The third arm of the UPR involves IRE1; the focus of this review. IRE1 is the most conserved among the three limbs of the UPR [3], [4]. IRE1 consists of two structurally related proteins that are present in eukaryotic cells. These include the ubiquitously expressed IRE1α and IRE1β whose expression is restricted to the intestinal epithelium [5]. IRE1 is an ER resident 110 kD transmembrane protein that upon activation trans-autophosphorylates, similar to PERK, and functions as an endoribonuclease and protein kinase. The endoribonuclease function of IRE1 removes a 26 bp nucleotide stretch from cytosolic unspliced XBP1 (XBP1u) mRNA to generate a spliced version of XBP1 (XBP1s). Splicing of XBP1 leads to a frame-shift that when translated results in a modification of the carboxy-terminal portion of XBP1. Relative to XBP1u, which is highly unstable and transcriptionally inert, XBP1s functions as a potent transcription factor that binds to UPRE motifs associated with its transcriptional program [6], [7], [8], [9], [10]. XBP1s transactivates a core set of UPR target genes in all cell types, and a remarkably diverse set of genes in a condition- and cell type-specific manner that contribute to cellular adaptation in response to ER stress [11], [12], [13]. XBP1 is itself a transcriptional target of ATF6f showing the significant cross-talk that exists between the three arms of the UPR [2].
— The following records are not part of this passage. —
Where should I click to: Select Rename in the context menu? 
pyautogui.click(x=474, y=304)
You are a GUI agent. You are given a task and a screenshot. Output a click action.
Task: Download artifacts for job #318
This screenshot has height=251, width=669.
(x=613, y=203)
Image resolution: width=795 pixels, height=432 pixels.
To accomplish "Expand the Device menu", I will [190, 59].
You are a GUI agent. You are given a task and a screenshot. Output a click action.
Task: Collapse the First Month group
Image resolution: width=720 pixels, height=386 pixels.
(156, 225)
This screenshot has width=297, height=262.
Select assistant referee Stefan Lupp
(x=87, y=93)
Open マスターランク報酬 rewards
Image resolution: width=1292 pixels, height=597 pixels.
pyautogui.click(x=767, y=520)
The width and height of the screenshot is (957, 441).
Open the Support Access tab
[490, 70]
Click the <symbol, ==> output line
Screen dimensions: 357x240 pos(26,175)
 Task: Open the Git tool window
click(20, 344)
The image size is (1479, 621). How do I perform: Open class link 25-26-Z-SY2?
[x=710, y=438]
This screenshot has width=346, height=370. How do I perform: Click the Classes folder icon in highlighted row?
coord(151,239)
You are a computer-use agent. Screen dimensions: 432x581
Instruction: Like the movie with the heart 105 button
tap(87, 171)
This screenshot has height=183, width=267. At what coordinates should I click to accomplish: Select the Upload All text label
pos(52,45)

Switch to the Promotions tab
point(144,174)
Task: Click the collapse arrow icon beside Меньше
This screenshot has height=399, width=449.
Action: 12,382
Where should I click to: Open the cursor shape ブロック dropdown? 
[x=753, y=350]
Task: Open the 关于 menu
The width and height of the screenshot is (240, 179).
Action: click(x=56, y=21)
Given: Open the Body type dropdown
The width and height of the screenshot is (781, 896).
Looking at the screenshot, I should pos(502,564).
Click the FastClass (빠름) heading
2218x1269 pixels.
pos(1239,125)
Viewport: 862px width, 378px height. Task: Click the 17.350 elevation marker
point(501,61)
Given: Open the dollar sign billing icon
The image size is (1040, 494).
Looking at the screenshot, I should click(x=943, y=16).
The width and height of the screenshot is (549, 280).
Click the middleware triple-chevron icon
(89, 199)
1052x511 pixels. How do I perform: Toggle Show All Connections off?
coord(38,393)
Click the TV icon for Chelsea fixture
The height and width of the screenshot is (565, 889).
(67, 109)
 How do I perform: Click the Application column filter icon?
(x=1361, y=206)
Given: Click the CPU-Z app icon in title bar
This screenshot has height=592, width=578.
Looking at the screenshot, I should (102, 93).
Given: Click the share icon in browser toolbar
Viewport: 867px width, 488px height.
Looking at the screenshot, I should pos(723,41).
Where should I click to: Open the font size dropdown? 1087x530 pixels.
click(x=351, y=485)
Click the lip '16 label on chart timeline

XBP1 is extremely important for the function (and survival) of highly secretory cells which are especially vulnerable to ER stress given their need to process and secrete high quantities of protein through the secretory pathway. These cell types include plasma cells [14], [15], hepatocytes [16], pancreatic acinar cells [17] and plasmacytoid dendritic cells [18] whose homeostatic regulation requires normal XBP1 function. Moreover, it can be envisioned that these cell types are especially susceptible to environmental factors that further drive ER stress through disrupting protein quality control measures associated with the ER as would occur during hypoxia, calcium deprivation, disruption of proteasome function and other metabolic irregularities and hyperproliferative states [2]. As such, ER stress has been increasingly recognized to be both a secondary consequence of neoplasia and inflammation [2], [19], [20] as well as a primary factor that is involved in inducing inflammation and potentially cancer in special tissue environments [21].